There are three main sets of data that we are using. The first one is collected from the from the Bureau of Transportation Statistics (BTS) called “On-Time : Reporting Carrier On-Time Performance.” The dataset has been available since 1987. The second one is aircraft tail data, giving us information of the aircraft age, series, and engine type. This data is provided on the Federal Aviation Administration (FAA). The third data set is hourly weather reports at all of the commercial airports of the United States. This data was taken from the archives of the National Centers for Environmental Information (NOAA).
Data from BTS contains information on the flight date, the day of the week, operating airline, tail number, origin and destination airport, departure and arrival time, departure and arrival taxi time, cancellation, distance, airtime, cause of delay (due to carrier, weather, national air system, security, or late aircraft). ShortVIX has chosen to focus on flight data between January 1st, 2016 to January 31st, 2017. Therefore, there are approximately 12 million observations (flights), and the total file size is 5 gigabytes. The data is easily found from the following link: https://www.transtats.bts.gov/Tables.asp?DB_ID=120. Data provided from BTS is already clean, so there will be no large data wrangling needed.

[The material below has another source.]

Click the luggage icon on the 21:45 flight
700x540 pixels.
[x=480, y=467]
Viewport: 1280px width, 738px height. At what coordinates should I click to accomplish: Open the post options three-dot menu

However, data from the FAA website in regards to finding aircraft age, series, and engine type based on tail numbers is more complex. Since there are thousands of aircraft in the United States and data for each tail number can be collected one by one, ShortVIX has decided to conduct web scraping of the FAA website to automatically pull the necessary data. But sometimes, the tail numbers in the BTS data don’t correspond to the tail numbers in the FAA database, e.g. American Airlines reports nose numbers to BTS and some planes retired from 2016 to 2018. So matching from the tail numbers in BTS data to the tail numbers in FAA database is necessary. There has been some trouble in cleaning up the data because there are some missing values in FAA data and sometimes FAA data is incorrect like the wrong engine manufacturer name and model. So these data need to be filled and corrected manually.
Data from NOAA contains archived weather data of all airports in the United States. ShortVIX is focusing on downloading hourly weather data containing data on sky condition, visibility, dry and wet temperature, dew point, humidity, wind speed and direction, pressure, precipitation, and daily sunset and sunrise time. There is a total of 324 airports, providing about 5.5 million rows of data. However, the NOAA imposes a 5 airport limit per download. Therefore, data has to be downloaded 65 times. The data could be found in the following link: https://www.ncdc.noaa.gov/cdo-web/datatools/lcd. After downloading all the CSV files, the tables need to be appended together in one file. The column with the ‘Hourly Present Weather Type’ will be explored to see the weather type in order to incorporate those into the model.